▶ _DIRECTIONS_:
Please show each line of the items below that contains the word "Select". Case counts.

— start EXTRACTED RECORDS —

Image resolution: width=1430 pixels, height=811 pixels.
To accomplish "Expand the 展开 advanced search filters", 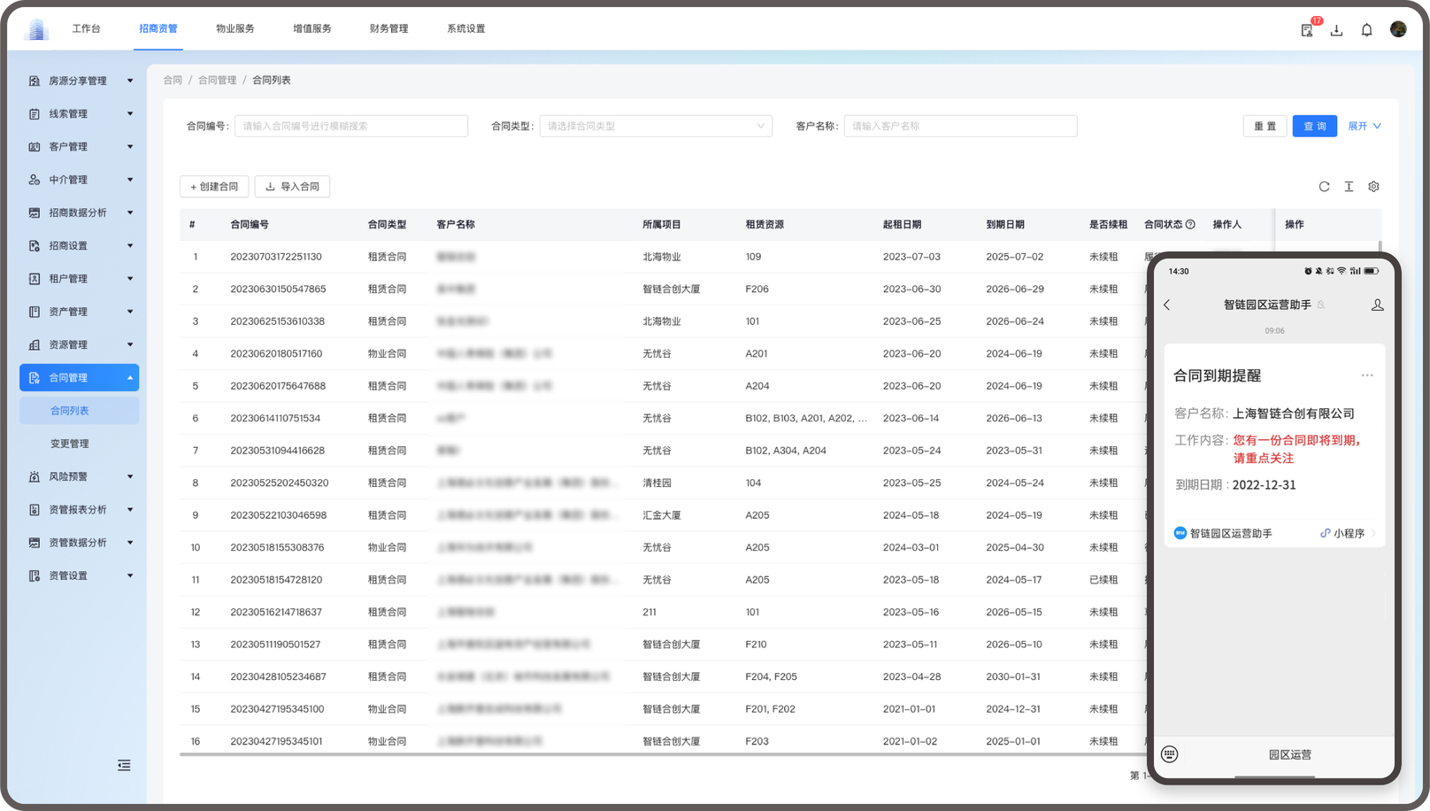I will pos(1364,127).
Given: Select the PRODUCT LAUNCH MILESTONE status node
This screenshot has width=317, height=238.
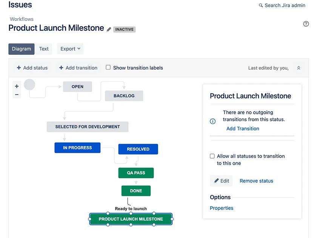Looking at the screenshot, I should tap(131, 219).
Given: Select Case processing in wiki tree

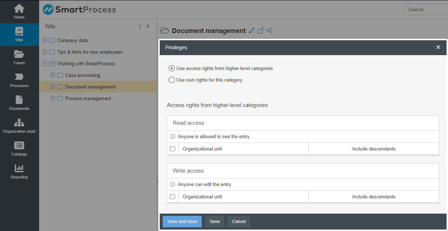Looking at the screenshot, I should tap(83, 75).

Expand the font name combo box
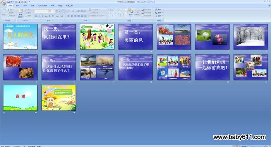pos(41,11)
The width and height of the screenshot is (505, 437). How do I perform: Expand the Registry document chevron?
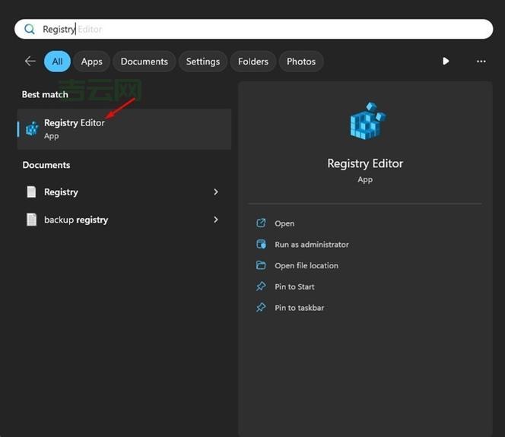point(216,192)
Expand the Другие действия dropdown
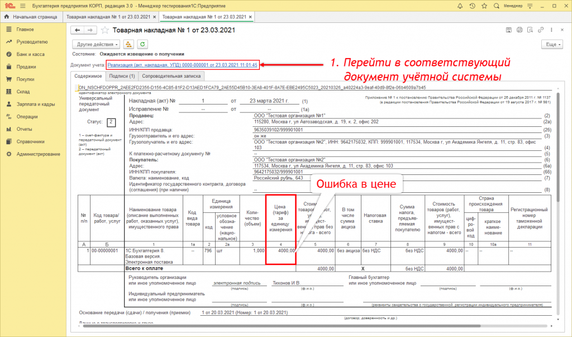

— end EXTRACTED RECORDS —

▶ _RESULT OF THE EXERCISE_:
Given: Select the PRODUCT LAUNCH MILESTONE status node
Given: Select Case processing in wiki tree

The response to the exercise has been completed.